Sie wollte eine Umschulung machen, doch bislang hat das zuständige Jobcenter ihr genau diese nicht genehmigt. Das Problem ist, dass sie am Anfang der Pandemie infiziert war und dass dies nicht diagnostiziert wurde. "Es ist für mich schwer, zur Tafel zu geben. Wenn man ansteht, dann fahren Autos vorbei und mancher schaut einen an, als ob man Abschaum wäre", berichtete sie. Aus diesem Grund fand die junge Frau die Einladung zum Fest in Ködnitz gut. Denn endlich begegneten sich die Menschen auf Augenhöhe - ohne Vorurteile.

Eine Familie war eigens aus der Oberpfalz angereist. Eine andere Frau erzählte, dass sie bei der Justiz tätig war und trotzdem von Hartz IV lebe. "Aber ich komme raus. Ich studiere jetzt und möchte einen besseren Job", sagte sie.

Ein 52-jähriger Tafel-Kunde berichtete, dass er früher einmal Bürokaufmann war. Doch das sei schon viele Jahre her. "Wenn ich mich bewerbe, dann hagelt es nur Absagen." Und mit jeder Absage werde sein Selbstbewusstsein ein bisschen geringer.

Eine Dose mit Glücks-Sprüchen

Eine alleinerziehende Frau aus Kulmbach hatte dem Gastgeber eine Urkunde ausgedruckt: "Held des Alltags" steht auf dem Papier - und der Name des Gastgebers. Doch das ist nicht alles. Als Gastgeschenk bekam Horst Ramming eine Dose mit Glücks-Sprüchen.

"Ich war selbst bei der Tafel und habe mir angeschaut, wie alles abläuft. Manche packen sich die Taschen voll und gehen dann wieder. Ich wollte mit meiner Aktion einmal etwas anders machen. Ich wollte mit den Menschen fröhlich sein und über Gott und die Welt reden", sagte Horst Ramming. Doch eigentlich hoffte der Ködnitzer nur eins: Dass sein Beispiel Schule machen solle.

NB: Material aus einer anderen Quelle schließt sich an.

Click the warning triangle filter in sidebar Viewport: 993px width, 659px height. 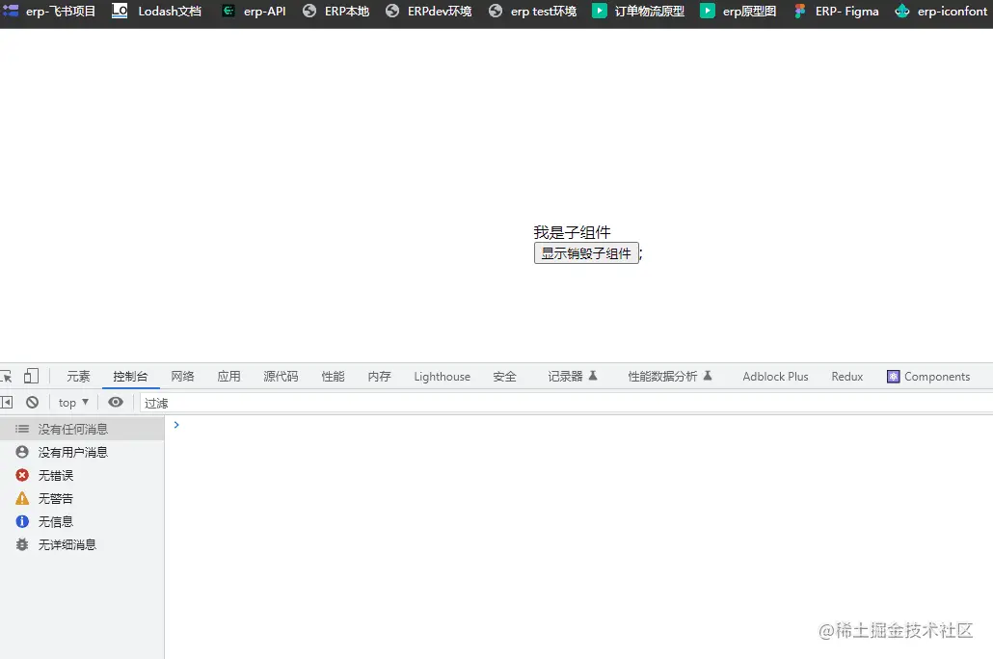click(22, 498)
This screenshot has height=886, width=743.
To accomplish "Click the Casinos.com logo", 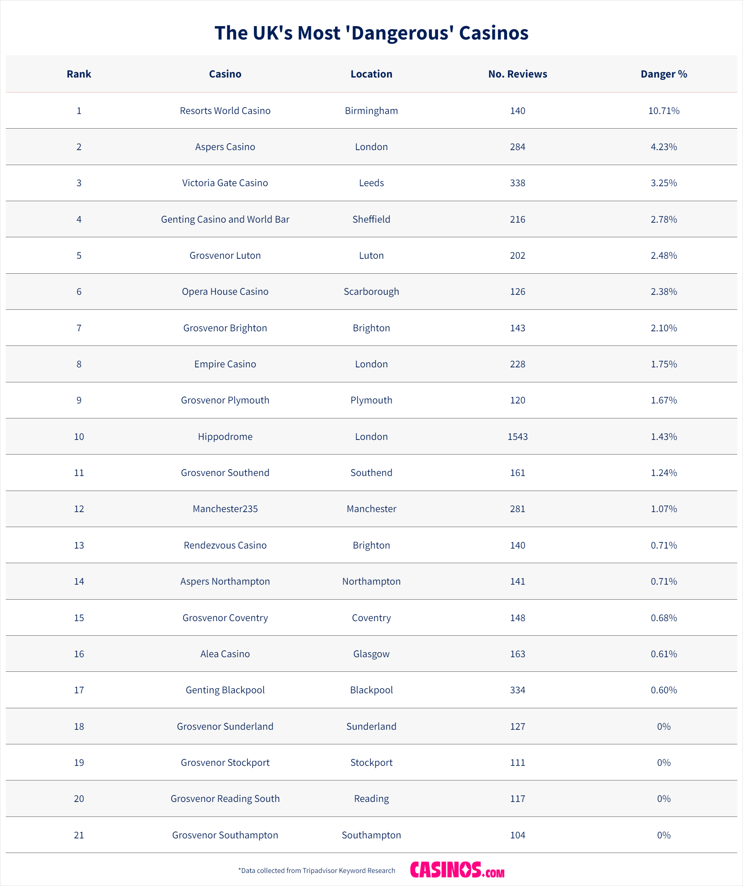I will pos(457,870).
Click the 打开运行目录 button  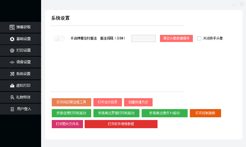click(x=107, y=102)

Tatsächlich gab es für die Einladung von Horst Ramming nicht nur Lob und Anerkennung. "Manche haben geschrieben, dass ich Fahrdienste hätte anbieten sollen, dass ich keinen Alkohol anbieten soll und dass die Lebensmittel nicht funktionieren würden." Trotzdem gibt er nicht auf. Am Donnerstag und Freitag lädt Horst Ramming erneut zum Essen in seinen Garten. Die neuen Feste finden jeweils ab 16 Uhr statt. Willkommen sind alle, die Lust auf Austausch und zum Plaudern haben.

Kein Ersatz für die Tafel

Doch wie sieht eigentlich die Tafel die Aktion? Vorsitzende Elfriede Höhn konnte beim ersten Termin nicht kommen. "Wir haben mit der Aktion nichts zu tun, aber ich habe die Flyer gesehen", so Höhn. "Wir hätten den Initiator gerne mit unserem Know-ow unterstützt." Da mehr als 80 Prozent aller Tafelkunden einen Migrationshintergrund haben, habe sie für weitere Fleischsorten plädiert. Kein Verständnis hat Höhn dafür, dass an die Menschen Alkohol ausgeschenkt wird. "Es könnten auch trockene Alkoholiker oder Suchtkranke dabei sein. Bei der Tafel gibt es generell keinen Alkohol", sagt sie. Sie sieht das Fest höchstens als nette Geste, keinesfalls als Ersatz für die Tafeln. Auch den Ort des Festes hält Höhn für nicht ideal. Denn die Anbindung sei schwierig.